Spreadsheets that have a formula language based upon logical expressions, rather than arithmetic expressions are known as logical spreadsheets. Such spreadsheets can be used to reason deductively about their cell values.

My Spreadsheet
	A	B	C	D
01	Sales	100000	30000	70000
02	Purchases	25490	30	200

=expression

Programming issues

Spreadsheets have become a favorite tool for people who create their own programs but aren't professional programmers. Many find it simpler to do calculations with spreadsheets than by writing traditional programs. This is because spreadsheets use space to show how things are connected, which is easier for people to understand than typing lines of code. They are also forgiving, letting parts of a program work even if other parts aren't finished yet.

Spreadsheet programs are made to do many kinds of tasks using space instead of time to organize things. They can update automatically when information changes and have grown to include tools from programming languages to do even more.

Shortcomings

Spreadsheets are very useful tools, but they also have some problems. One issue is that the way cells are labeled with letters and numbers can feel unfriendly. Many people who use spreadsheets haven’t had formal training, and often no one checks their work for mistakes. Research suggests that about 1% of all formulas in spreadsheets may be wrong.

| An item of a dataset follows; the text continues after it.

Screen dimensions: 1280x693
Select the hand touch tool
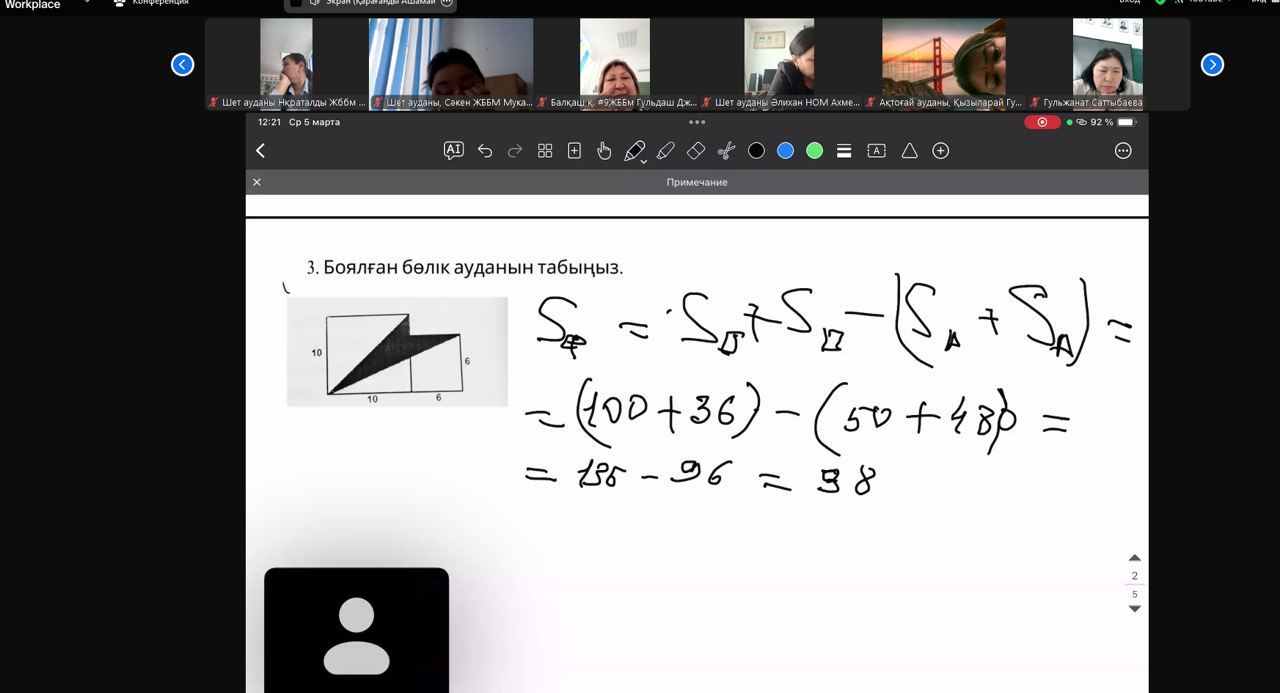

Spreadsheets can be tricky to use for complex tasks because each cell must be handled one at a time. It’s easy to forget what each cell means, especially when there are many. Using named variables instead of cell addresses can help make spreadsheets easier to understand and check for errors. When a formula needs to be changed, it can be difficult if it appears in many cells. Changing the size of a table by adding or removing rows and columns can also be very time-consuming and sometimes requires starting over. Working together on spreadsheets can be challenging when everyone is editing individual cells.

There are other problems too. Some people think other types of software might be better for certain tasks like budgeting or statistics. Older versions of a popular spreadsheet program could only handle a limited number of rows and columns, which caused problems with large amounts of data. Without proper checks, it’s easy for mistakes or even intentional errors to slip into spreadsheets. Because spreadsheets don’t always track who made changes or when, it can be hard to follow rules or catch errors. Despite these issues, tools exist to help improve spreadsheets, but many users aren’t aware of them or don’t use them.

Spreadsheet risk

Further information: Financial modeling § Accounting, and List of spreadsheet mistakes

Spreadsheet risk is the chance of getting the wrong answer from a spreadsheet that people use to make important decisions. This can happen when someone puts in the wrong numbers, makes a mistake in the calculations, or forgets to update important information, like exchange rates. These errors can sometimes cost very large amounts of money.

Even though these mistakes can be serious, studies show that many big companies don’t have strong rules to check their spreadsheets. This means mistakes can more easily happen. In one famous case, a student found big mistakes in a spreadsheet that was used to support important economic decisions.